- 提示された文章 -

+-------+

前回、前々回と記事にした山吹橋。

 

 

2回では書ききれなかったことが多く、補遺という形で追加します。

 

 

〇山吹橋


前回以下の記事をご紹介しました。

 

北日本新聞webun

おわら名物山吹橋「残して」 老朽化 通行止めから6年余 八尾(会員限定記事)

https://webun.jp/item/7535569

 

が、会員限定のため見ることができない方もいらっしゃるかもしれません。

さすが地元新聞だけあって私が探しきれなかった情報も載っていますので

一部抜き出します。

 

橋の歴史は1880年以前から。

1914年に洪水で流出し、木造の吊橋が架けられた。←八尾四季に詠まれた橋

1950年に廃橋となった神通橋を移設。←現山吹橋

70mを超える川幅に対して旧橋は55mしかなく、

両岸にコンクリート橋が継ぎ足された。

2012年夏通行止め。

 

なるほど、長さが足りなかったので継ぎ足されていたんですね。

 

 

机上調査で旧神通橋がどこにあってなぜここに移設されることになったのかを

調べたいんですが、

時間が取れませんので保留です。

 

 

〇八尾四季のモデルについて

 

八尾四季に詠まれた橋は山吹橋ということになっていますが、

甚九郎橋(現禅寺橋)だったという異説もあります。

 

国土交通省大臣表彰 手づくり郷土賞受賞一覧

https://www.mlit.go.jp/sogoseisaku/region/tedukuri/list/1_9list/h4.html

(ふるさとの色と光に禅寺橋があります)

 

北日本新聞webun

とやまの橋 禅寺橋(富山市八尾町西町~福島) 2012年9月17日掲載(会員限定記事)

https://webun.jp/item/2003485

 

今の時点では、どちらの説が有力かは何とも言い難いです。

+-------+

- 表示される情報 -
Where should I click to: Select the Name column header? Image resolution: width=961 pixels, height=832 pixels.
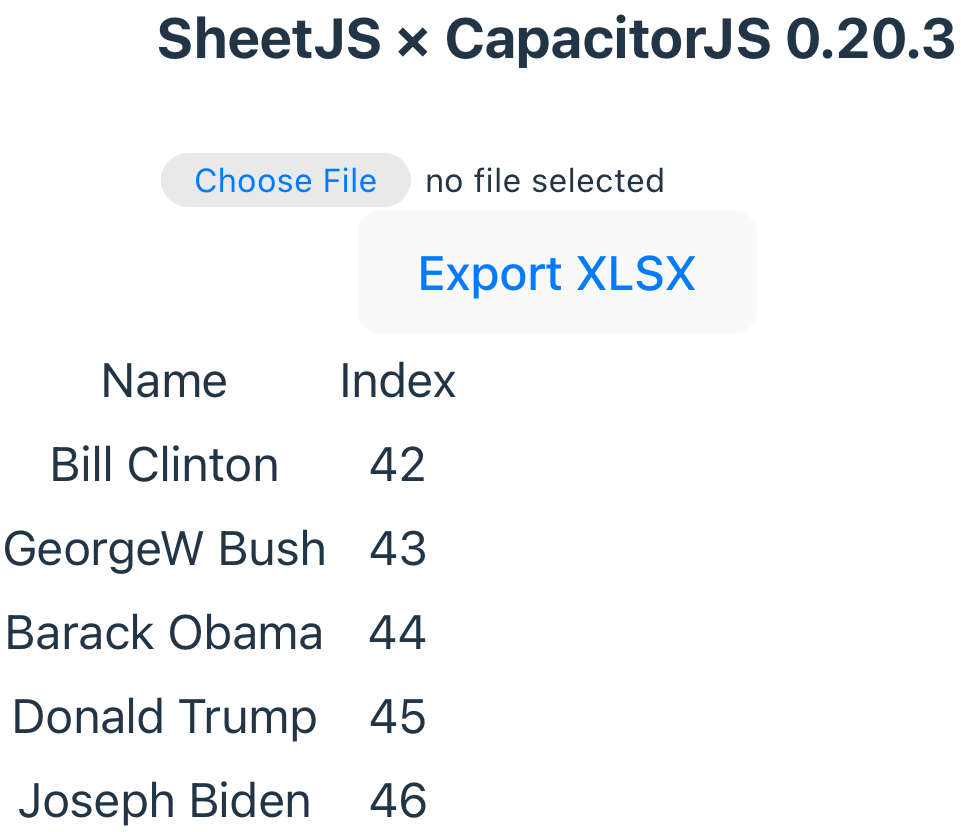tap(164, 382)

+-------+

- 取り組む課題 -
- a) 山吹橋に関する文章のうち、「国土交通省大臣表彰 手づくり郷土賞受賞一覧」から「とやまの橋 禅寺橋(富山市八尾町西町~福島) 2012年9月17日掲載(会員限定記事)」までの部分を、一字も変えずにもう一度示してください。
- b) 山吹橋に関する文章によると、山吹橋が通行止めになったのはいつですか。
解答には山吹橋に関する文章だけを使ってください。

- 課題ごとの解答 -
- a)
国土交通省大臣表彰 手づくり郷土賞受賞一覧

https://www.mlit.go.jp/sogoseisaku/region/tedukuri/list/1_9list/h4.html

(ふるさとの色と光に禅寺橋があります)

 

北日本新聞webun

とやまの橋 禅寺橋(富山市八尾町西町~福島) 2012年9月17日掲載(会員限定記事)

- b) 2012年夏です。